Удивительно, но устояла и одна из железобетонных стен электроподстанции, превращенной неонацистами в дот. За этой стеной, с восточной ее стороны, и укрылись бойцы передовых штурмовых групп – от промозглого ветра, снега с дождем и пуль с осколками. Так уж природой заведено, что всякая дрянь чаще всего летит именно с запада, из «гнилого угла»…
Кое-где еще были слышны выстрелы, и бойцы с усталой ленцой наблюдали, как последние «нацики», боясь оказаться в колечке, спешно, налегке покидают свои укрытия. Гнаться за убегающим супостатом у них не было ни сил, ни боеприпасов. Они выполнили свою задачу, поэтому просто вповалку попадали за стеной, точь-в-точь как на снимке фронтового фотокорреспондента в освобожденном Сталинграде – «Бойцы отдыхают».
Они трое суток боролись со сном, врагом более сильным, чем лютые «азовцы». Но теперь, когда стало можно, сон снова стал другом – обнял за плечи, смежил воспаленные веки и включил программу приятных видений. Мокрядь и холод, жесткая лежанка с мнущим ребра кирпичным крошевом вместо матраса, неудобные позы, звуки разрывов и вой добивающей остатних неонацистов авиации – все это солдатскому сну не помеха.
Храпящее, свистящее, всхлипывающее, теснящееся друг к дружке, точно новорожденные котята в коробке, ворочающееся во сне усталое воинство…
Посередине, раскинув ноги, лежал на спине здоровенный сибиряк. Шлем сполз с его крупной, шишкастой головы, и чудно было – как он вообще налез на такую башку! На его «бронике» зияли глубокие, словно следы медвежьих когтей, царапины. Этакому детине и верно бы на Топтыгина с рогатиной ходить, и горе тому, кто попадётся ему на пути – косолапый или «азовец».
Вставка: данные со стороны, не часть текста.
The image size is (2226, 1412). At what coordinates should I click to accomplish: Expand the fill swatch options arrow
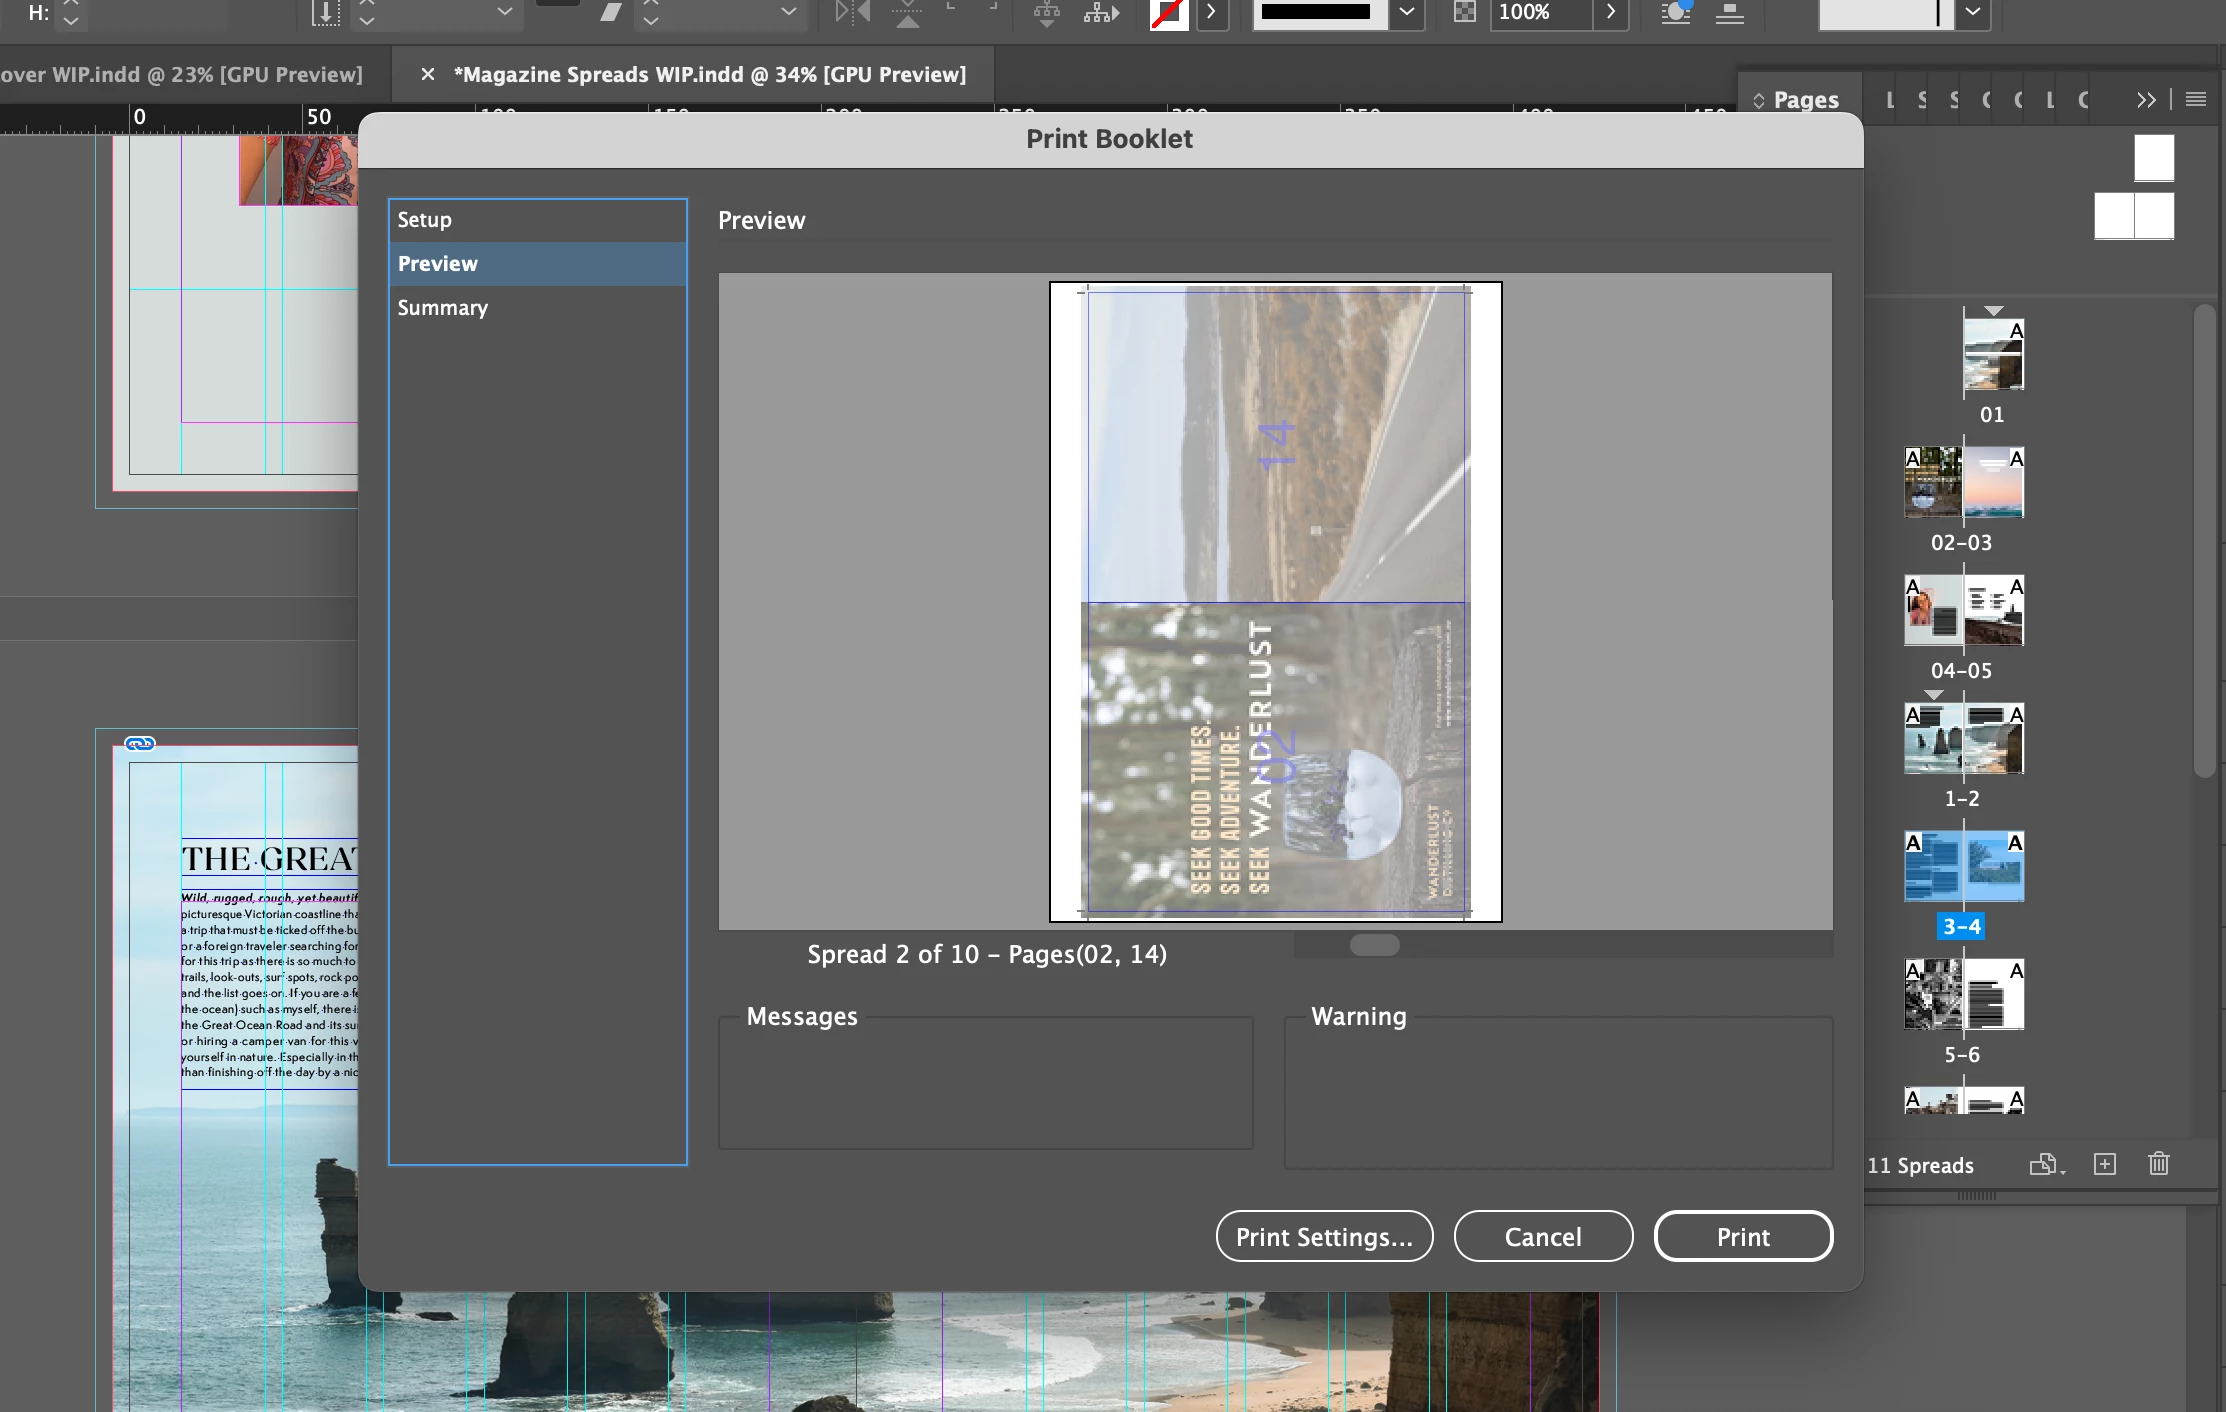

Спящий верзила извергал из своего нутра чудовищный храп, который напоминал дикий рёв взбирающегося в крутую гору танка. Поэтому солдаты, словно бы в бою, инстинктивно старались отползти от рычащего сибиряка, затыкали уши руками. «Ермак, глуши мотор! Стена же рухнет! Чёрного вон контузило уже от твоего храпака!», – лениво поругивались они.
А Чёрному, казалось, было все нипочем. Он уткнулся сопящим носом в плечо Ермаку, подобрав к животу изодранные колени. Обнял сам себя, запрятав в подмышки обмотанные бинтами зябкие пальцы в рваных тактических перчатках.
Чёрный спал, но продолжал воевать в сторожком забытье. Ему блазнилось, что прямо на него, лязгая гусеницами, злобным монстром ползёт пятнистый «абрашка» с натовским крестом на башне, ищет Чёрного пушечным дулом; оно плавно, змеисто извивается, как осьминожье щупальце, нагло лезет в окоп. А из открытого люка высовывается – надо ж такому присниться – Гитлер, и почему-то одетый в хохляцкую вышиванку. Гитлер истерично хохочет и орёт по-русски: «Глуши мото-ор, Чёрный!»